Ségolène : je suis une promesse d'audace sécurisée

Publié le par Dominique Millécamps

A quelques jours du premier tour, Ségolène Royal affiche sa confiance et sa combativité dans un entretien exclusif avec la rédaction de Metro.

La polémique sur une éventuelle alliance PS-UDF fait beaucoup parler depuis plusieurs jours. Quelle est votre position sur le sujet ?

Les polémiques ne m’intéressent pas. Les Français n’ont à subir aucune pression. Je me bats pour que la France se relève et que les Français aient un choix clair dont ils ont été privés en 2002. On voit bien maintenant quelle est la confrontation des projets.
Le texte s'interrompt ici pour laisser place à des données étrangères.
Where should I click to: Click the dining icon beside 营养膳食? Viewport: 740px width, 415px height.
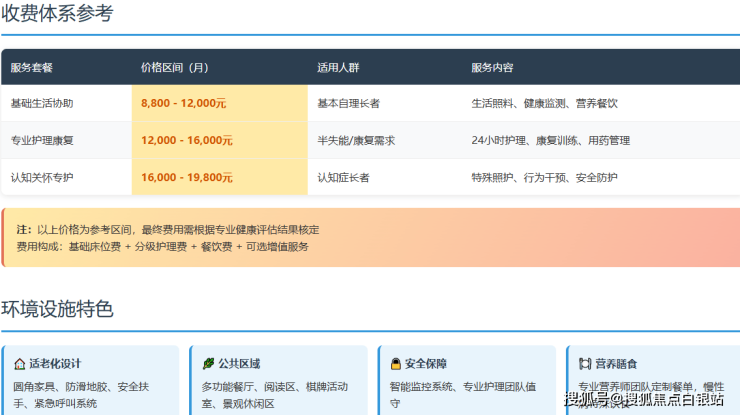click(585, 363)
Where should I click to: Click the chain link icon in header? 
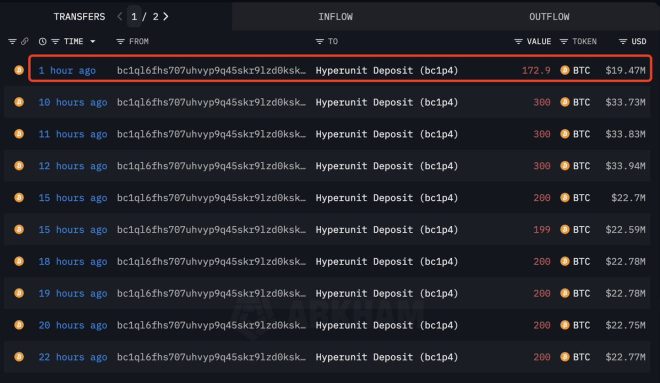click(25, 41)
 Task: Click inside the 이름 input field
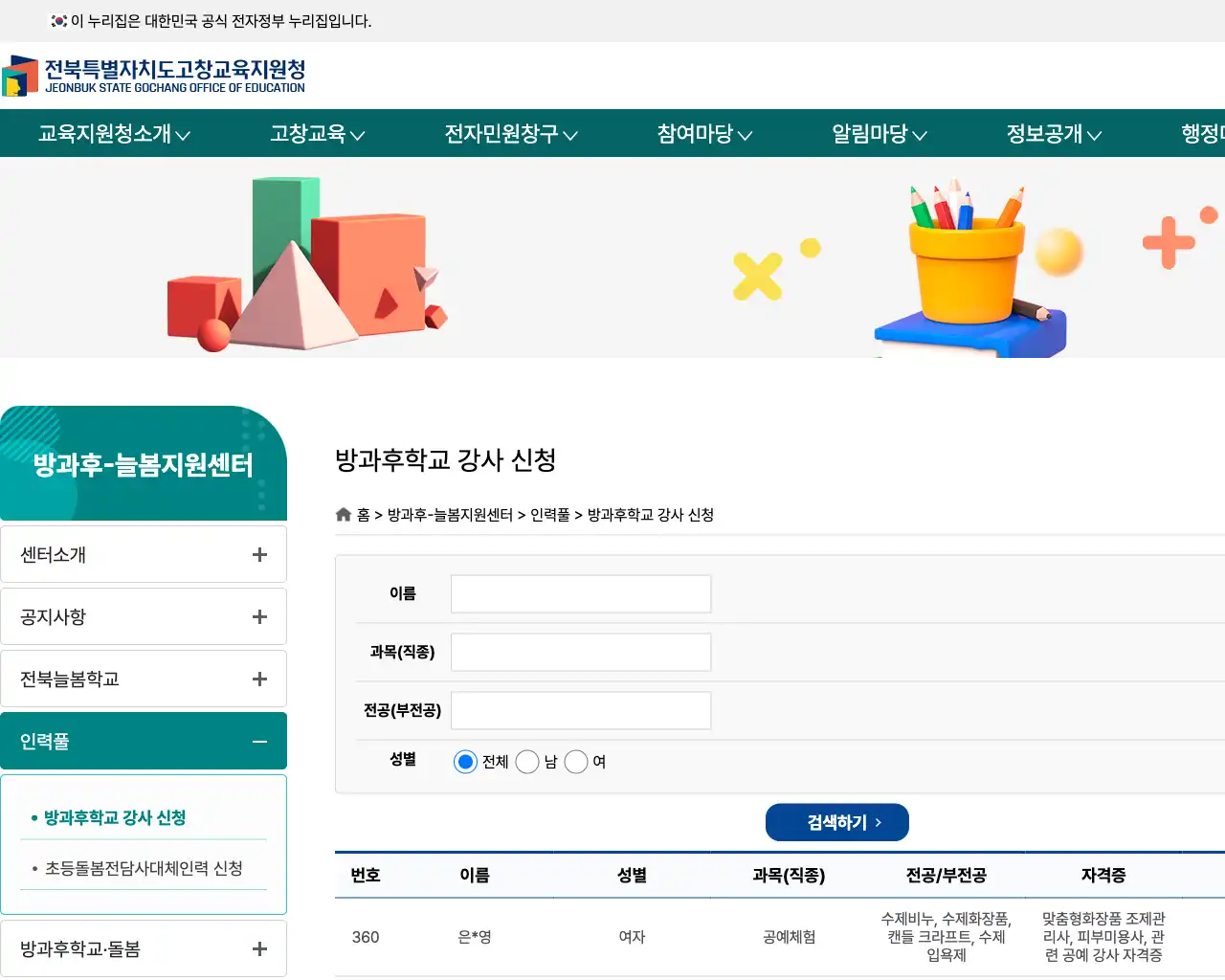point(580,593)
Je veux réformer la France sans brutalité, mettre fin à ces cinq années de désordre, de dégradation économique, de fragilisation sociale. Pour cela il faut de nouvelles règles du jeu et faire en sorte que la loi du plus juste remplace la loi du plus fort.

Comment expliquez-vous le fort taux d’indécis à quelques jours du premier tour ?

D’abord il y a une nouvelle génération politique qui arrive. Les gens ne nous connaissent pas forcément très bien et ils observent avec beaucoup d’attention nos tempéraments, nos caractères, nos projets. Ils savent aussi que la France est en mauvais état. Ils ont parfaitement conscience de l’endettement, du déficit des comptes sociaux, du chômage, ils savent qu’il y a des enjeux très importants et que ce qui va s’accomplir dans les quelques années à venir va changer le visage de la France en positif ou en négatif. C’est pourquoi je dis d’abord aux Français « venez voter massivement ».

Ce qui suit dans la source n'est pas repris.